- Selected excerpt -
-=-=-

Pierre Mertens in Two Lines: Landmarks

November 22nd, 2013 § 0 comments § permalink

Two Lines - Landmarks

Failure is one of my favorite themes, and marks many of my favorite stories, from The Great Gatsby to The Venture Bros. Landmarks, the latest volume of Two Lines, that estimable annual from San Francisco’s Center for the Art of Translation, is now out. Edited by Susan Bernofsky and Christopher Merrill, it features my translation of the story “What Happened to You?” by Pierre Mertens, a sophisticatedly bitter rumination on the promise of youth and its wastrel sequels. My translations of a chapter from Patrick Besson’s historical novel The Brotherhood of Consolation and François Ayroles’ short comic “I’m So Happy…” appeared in Two Lines XV: Strange Harbors and Two Lines XVI: Wherever I Lie is Your Bed, respectively.

Born in 1939, Pierre Mertens is Francophone Belgium’s perennial Nobel hope. He has published more than thirty works of fiction, drama, and essays. A specialist in international law known for his involvement in human rights, he runs the Center for the Sociology of Literature at the Université Libre de Bruxelles, and is a literary critic for Le Soir. His first novel, L’Inde ou l’Amérique (Seuil, 1969), won the Prix Rossel, Belgium’s top literary prize. His novel on German Expressionist poet and Nazi collaborator Gottfriend Benn, Les Éblouissements (Seuil, 1987), was awarded the Prix Médicis and translated by Edmund Jephcott as Shadowlight (Peter Halban, 1997). His novel Une paix royale (Seuil, 1995) earned him a libel lawsuit from the Belgian royal family. He is a member of the Belgian Royal Academy of Language and Literature and a Chevalier de l’Ordre des Arts et des Lettres of France.

-=-=-

- Given information -
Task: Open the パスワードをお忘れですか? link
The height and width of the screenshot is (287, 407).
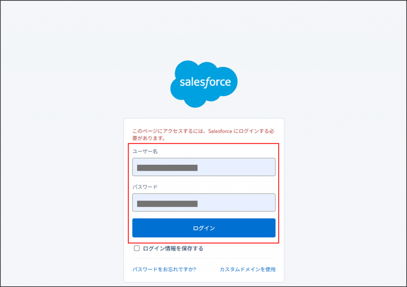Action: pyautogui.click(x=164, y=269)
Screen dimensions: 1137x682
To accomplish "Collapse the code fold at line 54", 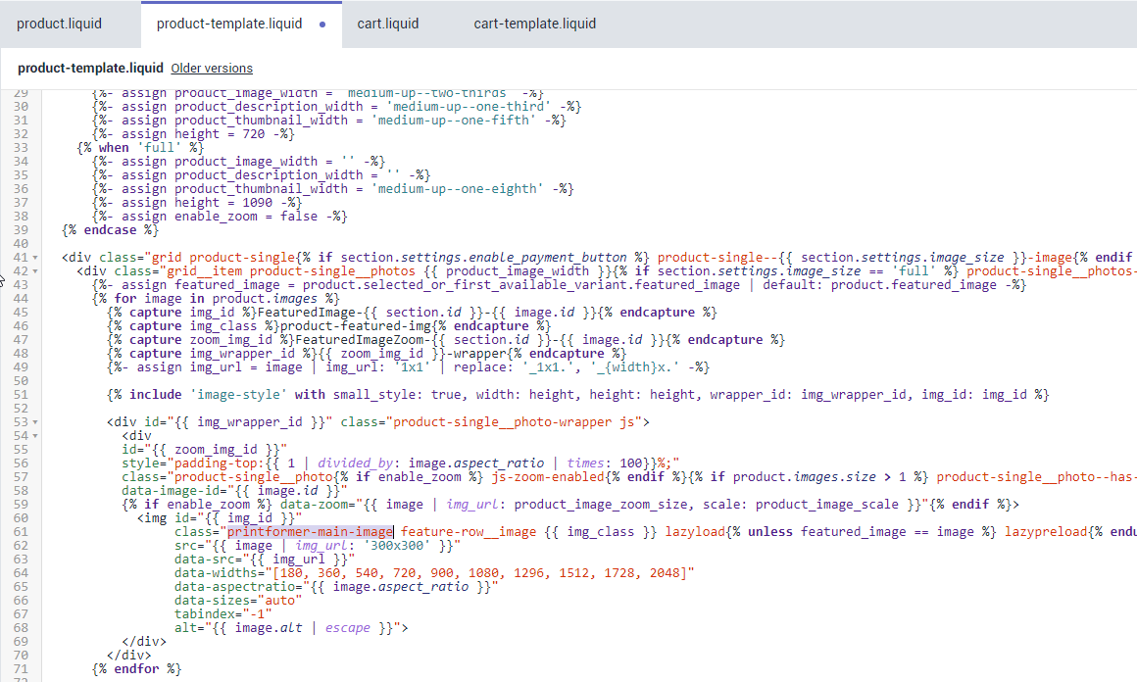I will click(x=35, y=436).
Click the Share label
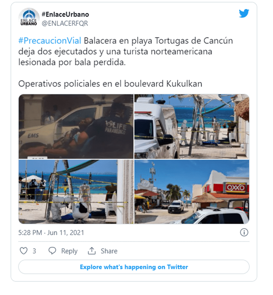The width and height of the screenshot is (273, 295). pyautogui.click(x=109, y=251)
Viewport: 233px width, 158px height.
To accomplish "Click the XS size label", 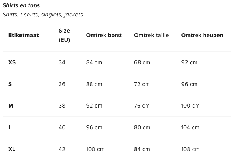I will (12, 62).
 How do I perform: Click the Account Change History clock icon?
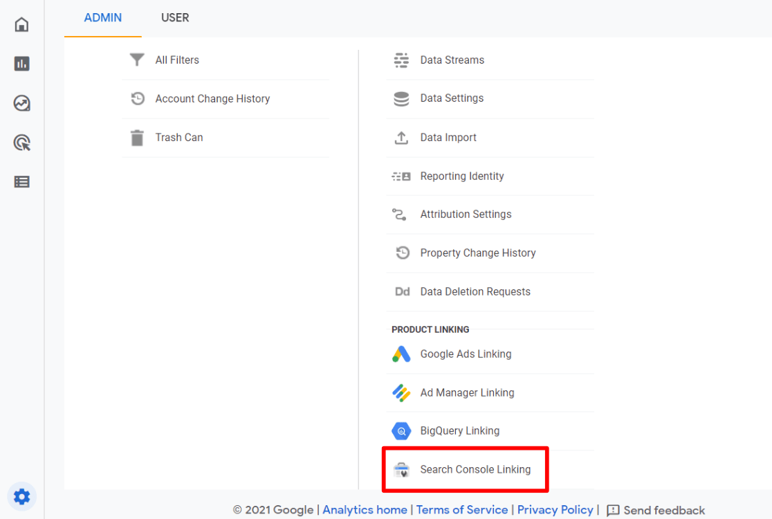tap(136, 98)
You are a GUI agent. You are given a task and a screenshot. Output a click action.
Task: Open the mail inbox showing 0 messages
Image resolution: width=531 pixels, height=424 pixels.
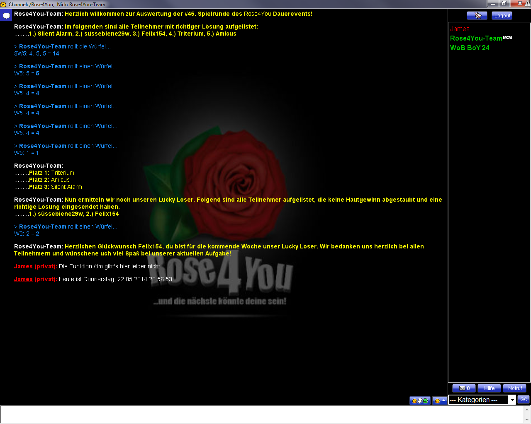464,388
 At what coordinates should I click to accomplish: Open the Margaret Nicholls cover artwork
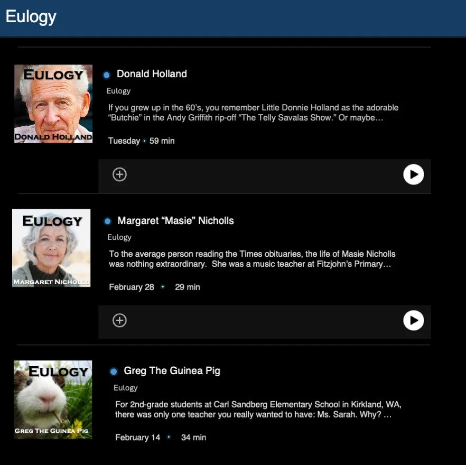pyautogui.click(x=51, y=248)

-=-=-

- Instructions -
1. Can you repeat the Pierre Mertens post word for word, from "Two Lines - Landmarks" to "Your Bed, respectively."?
2. Can you carry the Pierre Mertens post forward from its last sentence?
The listing has no connection to the Pierre Mertens post.

- Task results -
1.
Two Lines - Landmarks

Failure is one of my favorite themes, and marks many of my favorite stories, from The Great Gatsby to The Venture Bros. Landmarks, the latest volume of Two Lines, that estimable annual from San Francisco’s Center for the Art of Translation, is now out. Edited by Susan Bernofsky and Christopher Merrill, it features my translation of the story “What Happened to You?” by Pierre Mertens, a sophisticatedly bitter rumination on the promise of youth and its wastrel sequels. My translations of a chapter from Patrick Besson’s historical novel The Brotherhood of Consolation and François Ayroles’ short comic “I’m So Happy…” appeared in Two Lines XV: Strange Harbors and Two Lines XVI: Wherever I Lie is Your Bed, respectively.

2.
Here’s an excerpt from the story:

During all this time, things had changed for me too, unexpectedly and in the other direction. While others failed, I climbed the rungs of renown. (As though I’d boarded a train through whose windows I could, with a lump in my throat, contemplate a train on another track, at first parallel, then veering off, growing distant in the mist, becoming a ghost train bound for nothingness. In the time it took to pick out faces once familiar, even beloved, their features blurred, crumpled. Were they soon to fade from memory?) Oh, I succeeded almost despite myself. Without putting too much stock in it. First to be surprised… My life was turned completely upside down. Far too completely. Yet not completely enough, I suppose. As recently as last year, on the Rue de Verneuil, I ran into Patrice Bergeron, my best friend from the Lycée St.-Exupery in Lyon, who launched right into the story of his life, his marriage, his divorce, his layoff as advertising agency exec, and then, in fine, asked me no doubt from mere politeness, “But hey, old pal, what happened to you?”